(PAGE EXCERPT)

Director Compensation Mix and Trends
- Mix: Cash retainers (board/chair/committee) plus annual stock options; no meeting fees reported .
- FY2024 shift in grant size: Annual director options at 38,000 vs. 25,000 in 2023, increasing equity component; Jensen’s appointment grant (57,000 options) had 3‑year ratable vesting versus 1‑year vesting for annual director grants .
- Vesting risk profile: Options vesting after one year align director upside with shareholder returns; no performance‑conditioned equity disclosed for directors .
Governance Assessment
- Strengths: Independent Chair; Brown is designated audit financial expert; broad committee participation (including Science & Technology) enhances oversight; hedging/pledging prohibitions strengthen alignment; consistent shareholder support for governance items (say‑on‑pay, auditor) .
- Watch‑items/RED FLAGS: Classified board may reduce annual accountability; concentration of committee membership (Brown serves on all major committees) can centralize influence—ensure robust lead/chair dynamics and independent processes; director registration rights present potential optics issues if exercised during sensitive periods .

(End PAGE EXCERPT)
(INFORMATION PROVIDED)

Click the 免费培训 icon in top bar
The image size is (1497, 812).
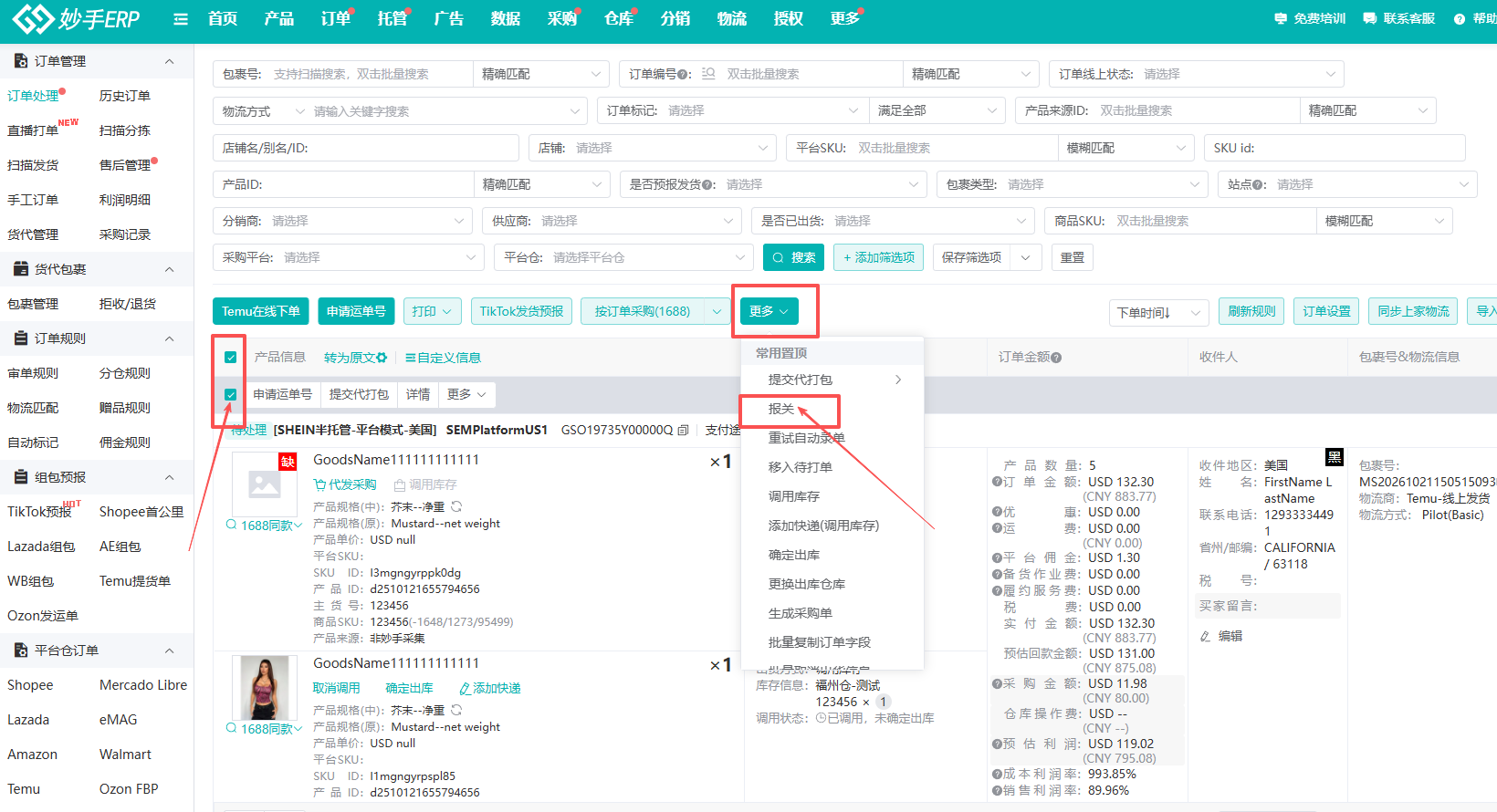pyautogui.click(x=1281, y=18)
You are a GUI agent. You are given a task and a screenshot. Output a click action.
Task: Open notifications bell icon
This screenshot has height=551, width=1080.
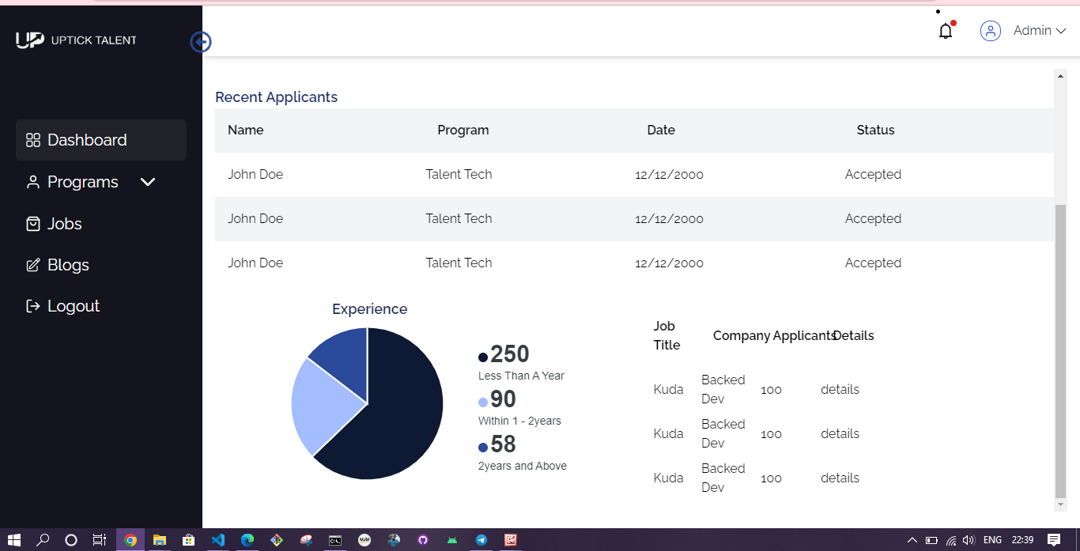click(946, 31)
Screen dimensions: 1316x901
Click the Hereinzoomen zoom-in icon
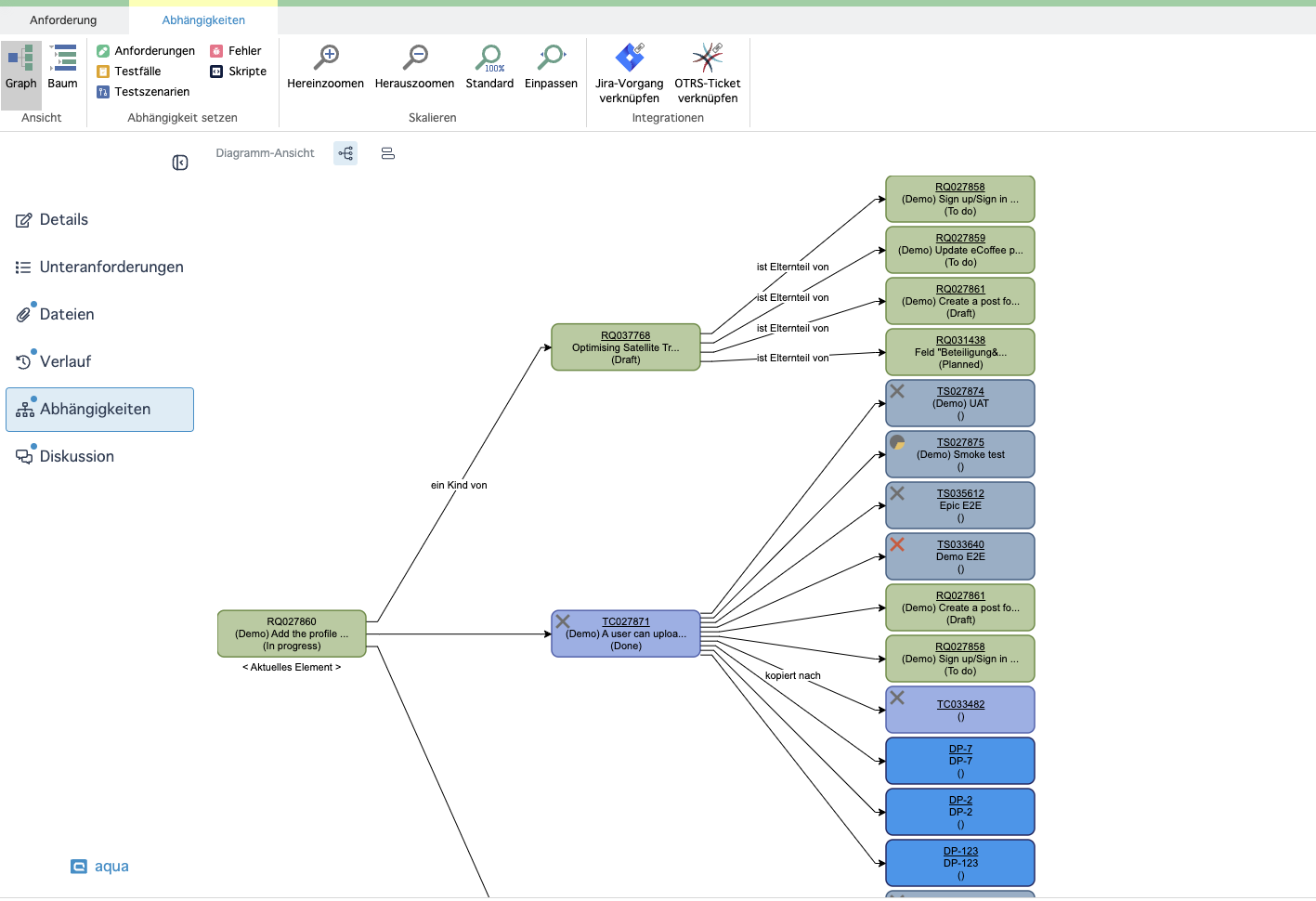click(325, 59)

(End INFORMATION PROVIDED)

**EXERCISES**
1) In the director compensation excerpt, how many options did Jensen's appointment grant include?
2) Do these statements agree with the director compensation excerpt? Answer yes or no for each, quoting the deciding words. (a) Directors are paid fees for attending meetings. (b) Annual director option grants rose from 25,000 in 2023 to 38,000 in FY2024. (c) Brown sits on only one committee.
3) Proceed with the director compensation excerpt from the end of its last line.
The rows play no part in this.

**YOUR WRITTEN ANSWERS**
1) 57,000 options.

2)
(a) No: "no meeting fees reported"
(b) Yes: "Annual director options at 38,000 vs. 25,000 in 2023"
(c) No: "Brown serves on all major committees"

3)
- Attendance/engagement: Directors met attendance thresholds; independent executive sessions held; continue monitoring for 100% attendance to signal full engagement .
Overall, Brown’s combination of scientific, financial, and capital markets expertise, independence status, and audit financial expert designation supports board effectiveness; the company’s policy environment (hedging/pledging bans; related‑party review) mitigates conflict risk, while the classified board and registration rights warrant continued monitoring for investor alignment .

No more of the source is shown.